* **Record extracts**:
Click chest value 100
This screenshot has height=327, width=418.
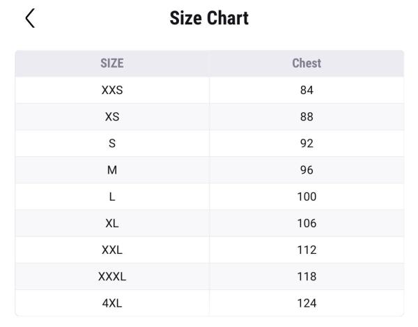click(307, 197)
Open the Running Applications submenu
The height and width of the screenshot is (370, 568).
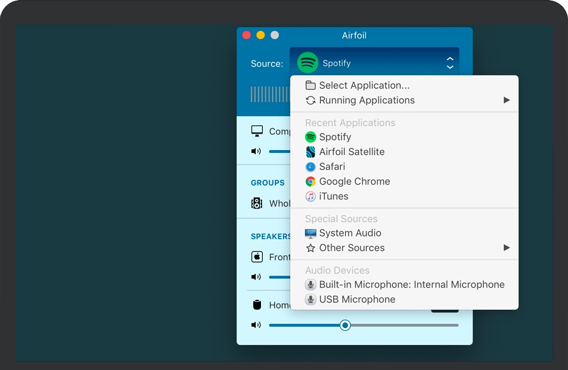[x=367, y=100]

* **Written problem**: Can you repeat every line of the records, requests included, adding -12 to each coordinate in the answers only and omitting the pictures?

* **Full output**:
Click chest value 100
This screenshot has height=327, width=418.
click(295, 185)
Open the Running Applications submenu
The height and width of the screenshot is (370, 568).
[x=355, y=88]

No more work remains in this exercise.